Sol LeWitt

Sol LeWitt

M Leuven

Sol LeWitt, Wall Drawing #299 (detail), 1976.*

June 13, 2012

Sol LeWitt
June 21–October 14, 2012

M – Museum Leuven
Vanderkelenstraat 28
3000 Leuven, Belgium

For the first time in Belgium, M gathers twenty-four color wall drawings by the American conceptual artist Sol LeWitt (1928–2007). Based on LeWitt’s detailed instructions and plans, the works are executed on site, directly on the walls of the exhibition space. The monumental drawings, while reminiscent of the Italian Renaissance fresco tradition, mark a groundbreaking departure in the history of contemporary art. For LeWitt, the idea or concept behind an artwork is primary, the execution secondary: “In conceptual art the idea or concept is the most important aspect of the work. When an artist uses a conceptual form of art, it means that all of the planning and decisions are made beforehand and the execution is a perfunctory affair. The idea becomes a machine that makes the art” (Sol LeWitt, “Paragraphs on Conceptual Art,” in Artforum, June 1967).

Chosen from the ca. 1200 wall drawings created by the artist between 1968 and 2007, the exhibition at M offers a selective overview of LeWitt’s radical practice. The works presented here, exclusively in color, have been selected in close collaboration with the LeWitt Collection, Chester, Connecticut, ensuring that each piece perfectly embraces the museum’s architecture. The making of the wall drawings at M has been the occasion of an exceptional collaboration between professional drafters trained by the LeWitt studio, local artists, and 61 students from various Belgian art schools.

The selection of works dating from 1969 to 2003 follows overall a chronological order, from the earliest drawings made up of thousands of fine pencil lines, or bolder lines and simple geometric shapes in crayon, to more complex shapes in India ink washes, and finally exuberant systems in acrylic paint. With a distribution of the wall drawings in four consecutive rooms, each corresponding to a medium used by the artist, the exhibition provides an articulated overview of the evolution of LeWitt’s practice. A fifth gallery concludes the exhibition with two works mainly in black and white, hinting at both the diversity and consistency of LeWitt’s body of work. Furthermore, they link Sol LeWitt. Colors at M to its partner exhibition, Sol LeWitt. Wall Drawings from 1968 to 2007, at Centre Pompidou-Metz, featuring over thirty of LeWitt’s wall drawings in black and white.

Béatrice Gross (Independent curator, New York) and Eva Wittocx (Chief Curator, M-Museum Leuven)

## Records supplied

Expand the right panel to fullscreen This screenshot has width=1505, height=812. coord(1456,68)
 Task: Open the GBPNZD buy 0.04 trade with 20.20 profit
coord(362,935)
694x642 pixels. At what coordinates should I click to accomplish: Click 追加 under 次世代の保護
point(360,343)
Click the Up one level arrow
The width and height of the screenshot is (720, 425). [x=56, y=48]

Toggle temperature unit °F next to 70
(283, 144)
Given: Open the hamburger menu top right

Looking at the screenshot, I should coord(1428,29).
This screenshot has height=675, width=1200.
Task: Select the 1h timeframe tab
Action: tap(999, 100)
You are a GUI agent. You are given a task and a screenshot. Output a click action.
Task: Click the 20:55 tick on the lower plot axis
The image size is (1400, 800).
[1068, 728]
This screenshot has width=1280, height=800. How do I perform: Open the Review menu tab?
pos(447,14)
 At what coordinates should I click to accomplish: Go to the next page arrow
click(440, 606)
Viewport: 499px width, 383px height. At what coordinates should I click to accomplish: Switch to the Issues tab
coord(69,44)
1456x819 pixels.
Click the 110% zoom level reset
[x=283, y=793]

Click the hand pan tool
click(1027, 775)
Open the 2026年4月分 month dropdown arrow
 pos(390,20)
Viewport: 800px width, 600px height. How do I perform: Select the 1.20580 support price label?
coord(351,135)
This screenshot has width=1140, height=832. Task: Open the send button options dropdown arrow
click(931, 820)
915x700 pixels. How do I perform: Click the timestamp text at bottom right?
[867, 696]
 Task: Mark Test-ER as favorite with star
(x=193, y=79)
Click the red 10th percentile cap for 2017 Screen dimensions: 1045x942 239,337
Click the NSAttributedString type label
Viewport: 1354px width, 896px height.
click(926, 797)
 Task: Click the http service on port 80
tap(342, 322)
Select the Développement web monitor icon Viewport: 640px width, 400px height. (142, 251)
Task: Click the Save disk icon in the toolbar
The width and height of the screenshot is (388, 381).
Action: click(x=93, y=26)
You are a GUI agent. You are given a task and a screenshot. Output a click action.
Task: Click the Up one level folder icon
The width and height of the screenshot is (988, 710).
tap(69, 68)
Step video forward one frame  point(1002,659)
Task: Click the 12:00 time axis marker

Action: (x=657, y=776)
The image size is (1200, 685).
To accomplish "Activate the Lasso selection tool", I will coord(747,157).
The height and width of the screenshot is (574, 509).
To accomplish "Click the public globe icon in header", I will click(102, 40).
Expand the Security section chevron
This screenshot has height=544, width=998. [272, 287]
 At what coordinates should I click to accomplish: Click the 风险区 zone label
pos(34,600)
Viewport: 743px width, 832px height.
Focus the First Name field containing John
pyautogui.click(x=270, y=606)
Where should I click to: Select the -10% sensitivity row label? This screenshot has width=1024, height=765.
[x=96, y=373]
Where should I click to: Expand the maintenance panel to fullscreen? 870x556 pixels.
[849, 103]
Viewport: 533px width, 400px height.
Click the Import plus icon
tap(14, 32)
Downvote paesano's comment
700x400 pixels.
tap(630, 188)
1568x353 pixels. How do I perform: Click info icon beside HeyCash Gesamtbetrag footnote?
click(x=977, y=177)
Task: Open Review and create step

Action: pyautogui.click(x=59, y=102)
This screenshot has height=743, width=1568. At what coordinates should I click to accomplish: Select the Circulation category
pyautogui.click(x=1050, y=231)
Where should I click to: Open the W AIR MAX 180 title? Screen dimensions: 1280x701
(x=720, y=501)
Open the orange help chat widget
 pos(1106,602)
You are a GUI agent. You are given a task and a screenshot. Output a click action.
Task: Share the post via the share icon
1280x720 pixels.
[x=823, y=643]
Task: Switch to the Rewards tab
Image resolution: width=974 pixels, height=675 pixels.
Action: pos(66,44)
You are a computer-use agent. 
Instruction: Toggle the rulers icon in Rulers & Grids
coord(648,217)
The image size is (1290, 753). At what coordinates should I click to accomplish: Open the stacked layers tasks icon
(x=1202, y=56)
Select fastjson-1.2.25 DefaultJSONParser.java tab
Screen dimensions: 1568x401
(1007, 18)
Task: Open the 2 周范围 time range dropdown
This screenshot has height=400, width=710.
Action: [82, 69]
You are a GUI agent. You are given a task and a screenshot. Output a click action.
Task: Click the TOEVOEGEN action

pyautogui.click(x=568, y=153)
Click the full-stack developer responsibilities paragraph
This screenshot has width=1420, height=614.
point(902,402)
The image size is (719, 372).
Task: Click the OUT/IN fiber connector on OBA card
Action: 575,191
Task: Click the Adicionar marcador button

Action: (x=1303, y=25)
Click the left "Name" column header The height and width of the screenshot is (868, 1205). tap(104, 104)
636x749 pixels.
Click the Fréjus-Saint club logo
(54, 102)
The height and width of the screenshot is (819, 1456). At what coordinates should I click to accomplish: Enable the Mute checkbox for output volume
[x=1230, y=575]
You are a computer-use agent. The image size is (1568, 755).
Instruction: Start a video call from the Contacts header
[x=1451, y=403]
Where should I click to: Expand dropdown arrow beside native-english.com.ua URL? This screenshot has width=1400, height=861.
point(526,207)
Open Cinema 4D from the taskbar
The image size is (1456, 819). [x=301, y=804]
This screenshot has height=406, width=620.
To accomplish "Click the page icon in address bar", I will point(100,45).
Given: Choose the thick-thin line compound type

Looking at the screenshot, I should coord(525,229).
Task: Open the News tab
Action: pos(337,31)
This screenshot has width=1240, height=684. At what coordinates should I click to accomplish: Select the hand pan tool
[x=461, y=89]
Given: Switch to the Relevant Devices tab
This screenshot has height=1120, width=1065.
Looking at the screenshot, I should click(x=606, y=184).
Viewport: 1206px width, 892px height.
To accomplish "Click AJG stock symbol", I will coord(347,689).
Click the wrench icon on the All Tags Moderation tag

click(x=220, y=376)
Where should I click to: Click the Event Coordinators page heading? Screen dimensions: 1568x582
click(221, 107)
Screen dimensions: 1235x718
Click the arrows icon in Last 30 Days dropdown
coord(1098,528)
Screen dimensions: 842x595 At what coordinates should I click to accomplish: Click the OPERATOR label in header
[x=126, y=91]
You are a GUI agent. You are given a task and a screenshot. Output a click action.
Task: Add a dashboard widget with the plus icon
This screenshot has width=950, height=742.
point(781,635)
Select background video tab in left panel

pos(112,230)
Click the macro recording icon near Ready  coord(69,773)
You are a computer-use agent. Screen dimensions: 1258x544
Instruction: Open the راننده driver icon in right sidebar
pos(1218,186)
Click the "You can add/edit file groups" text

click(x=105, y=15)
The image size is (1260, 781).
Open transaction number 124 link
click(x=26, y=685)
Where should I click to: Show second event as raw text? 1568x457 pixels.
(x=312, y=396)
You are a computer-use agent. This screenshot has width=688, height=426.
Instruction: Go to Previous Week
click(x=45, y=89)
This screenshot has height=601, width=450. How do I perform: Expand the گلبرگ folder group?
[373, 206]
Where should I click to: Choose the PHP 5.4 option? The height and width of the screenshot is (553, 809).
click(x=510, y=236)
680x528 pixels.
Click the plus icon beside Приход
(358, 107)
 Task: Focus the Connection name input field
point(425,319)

## Exercise set
[1] According to the Sol LeWitt exhibition announcement, how many art students helped make the wall drawings at M?
[2] Summarize the Sol LeWitt exhibition announcement in two sentences.
[3] Extend the Sol LeWitt exhibition announcement, picking up after its final line.

## Answers to the exercise
[1] 61 students from various Belgian art schools.

[2] M – Museum Leuven is showing twenty-four color wall drawings by the American conceptual artist Sol LeWitt, painted directly on its walls from his instructions by studio-trained drafters, local artists, and 61 Belgian art students. Dating from 1969 to 2003, the works are arranged roughly in chronological order across four rooms, one for each medium, with a fifth gallery of two mainly black-and-white works that links the show to its partner exhibition at Centre Pompidou-Metz.

[3]
Sol LeWitt. Wall Drawings from 1968 to 2007
March 7, 2012–July 29, 2013
In partnership with M-Museum, Centre Pompidou-Metz presents a retrospective exhibition, which features over thirty black and white wall drawings.
Curator: Béatrice Gross.

Also at M – Museum:
Ines Lechleitner
Objets Réposés
June 8–September 2, 2012
The work of Ines Lechleitner (b. 1978, Vienna) encompasses such varied media as photography, video, installation, and drawing. In her work, she analyses the correlation between different forms of communication, such as sound, image, and text. Along with a number of other artists, writers, and academics, Lechleitner’s current project concentrates on questions concerning sensory translation. How is one sense connected to another? How can someone else summon up a sensory experience? M is exhibiting a selection from the series Sense Correspondence, as well as a site-specific installation: an ode to the LeWitt exhibition.

*Image above:
Sol LeWitt, Wall Drawing #299 (detail). The wall is divided into three equal parts, each with a different color. A 6-inch (15 cm) grid covering the wall. First part: On red, white lines from the midpoints of each side to points on the grid. Second part: On yellow, white lines from the center to points on the grid. Third part: On blue, white lines from the corners to points on the grid. Each part has an equal number of lines. (The number and their length are determined by the drafter.) White crayon lines, black pencil grid, red, yellow, and blue wall. First drawn by: Jo Watanabe. First installation: Fort Worth Art Museum, Texas. November 1976. Collection of Levi Strauss & Company, San Francisco © SABAM / M-Museum Leuven, Photo by: Lieven Herreman.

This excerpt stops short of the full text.